Mois Arrupe jésuites (1)

Au mois d’août 2022, 12 jeunes jésuites ont participé au mois Arrupe, accompagnés par les PP. Clément Nguyen et Christophe Kerhardy.

Tout près du pont de bois qui passe la Truyère, au bord de l’étang des Ursulines, à Serverette, le mois Arrupe prend ses quartiers. Douze jésuites en formation se retrouvent dans cette région de l’Aubrac, pour vivre le mois Arrupe, accompagnés par le P. Clément Nguyen sj et moi-même. Les vieilles pierres du moulin, le corps de l’ancienne bergerie, la solide maison du maître, le tout taillé dans le granit de l’Aubrac, aident chaque jésuite présent à bâtir un avenir sur le roc. Durant un mois, nous abordons sérieusement la question du sacerdoce. Chaque jour, des lectures aident à amorcer la recherche et le partage, et comprendre ce que veut dire « Être prêtre à la manière jésuite ».

Tout ce qui touche à la vie affective est aussi au programme : célibat, chasteté, continence, orientation sexuelle… Autant de sujets que la parole et le partage permettent de creuser loin de toutes les peurs et les craintes possibles. Celui qui est appelé à tout donner pour le Royaume peut vivre sa condition de façon très sereine.

Au cours de la session, un compagnon jésuite plus avancé dans la formation, puis un couple et un prêtre diocésain, aident chacun à affiner son désir de servir le Christ et le monde. Il y a bien des manières, toutes aussi belles, de répondre à l’appel baptismal. Être jésuite et prêtre est l’une d’entre elles. Accueillant avec fidélité la vision conciliaire du ministère ordonné, il s’agit de sentir jusqu’où peut bien porter l’élan intérieur.

Une marée d’équinoxe

Mois Arrupe jésuites (2) En 1979, lorsque fut fondé le mois Arrupe, la Compagnie de Jésus faisait face à de nombreux départs de jeunes prêtres. Aussi, le Père Arrupe, Supérieur général de la Compagnie de Jésus, demanda que les scolastiques réfléchissent et prient sur leur ordination à venir : « À partir du début de la théologie, il faut donc inviter les scolastiques à refaire individuellement et en commun le pèlerinage de leur vie dans la Compagnie de Jésus. Ils s’arrêteront spécialement sur leur vocation au sacerdoce et sur leur intimité personnelle avec Notre-Seigneur. »(1)

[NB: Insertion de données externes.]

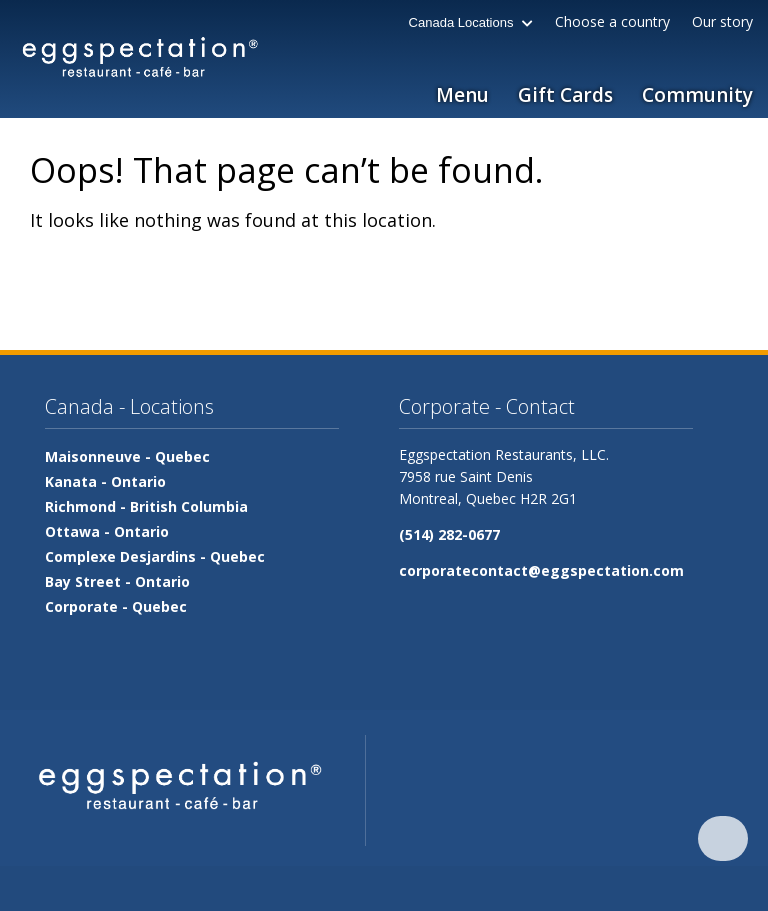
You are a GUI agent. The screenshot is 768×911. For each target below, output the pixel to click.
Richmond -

À quoi pourrions-nous comparer le mois Arrupe ? Il pourrait ressembler à une marée d’équinoxe lorsque les fonds marins, ordinairement immergés, se présentent à découvert. De même, le mois Arrupe est une expérience à fort coefficient spirituel ; en l’espace d’un mois, le flux de l’Esprit Saint met au jour les désirs du cœur largement éprouvé durant le temps de la régence (2). Même si, pour certains, le désir d’être prêtre peut être fort, profond et suffisamment éprouvé, tout n’est pas encore limpide ; certaines situations – restées enfouies – émergent ; des blessures peuvent se rouvrir. Devant notre misère, souvent des larmes viennent.

C’est bien là, et probablement surtout là, qu’il convient de laisser le Seigneur venir et appeler ; le mois Arrupe prépare à l’ordination mais c’est Jésus qui lance un appel et qui donne la force d’y répondre. Nous l’y suivons sans grande assurance sinon celle de la foi et avec le soutien des compagnons. Oui, il est bon de sentir et goûter que le Seigneur est toujours avec nous et qu’Il le sera jusqu’au bout. L’engagement pour la Vie : c’est son œuvre.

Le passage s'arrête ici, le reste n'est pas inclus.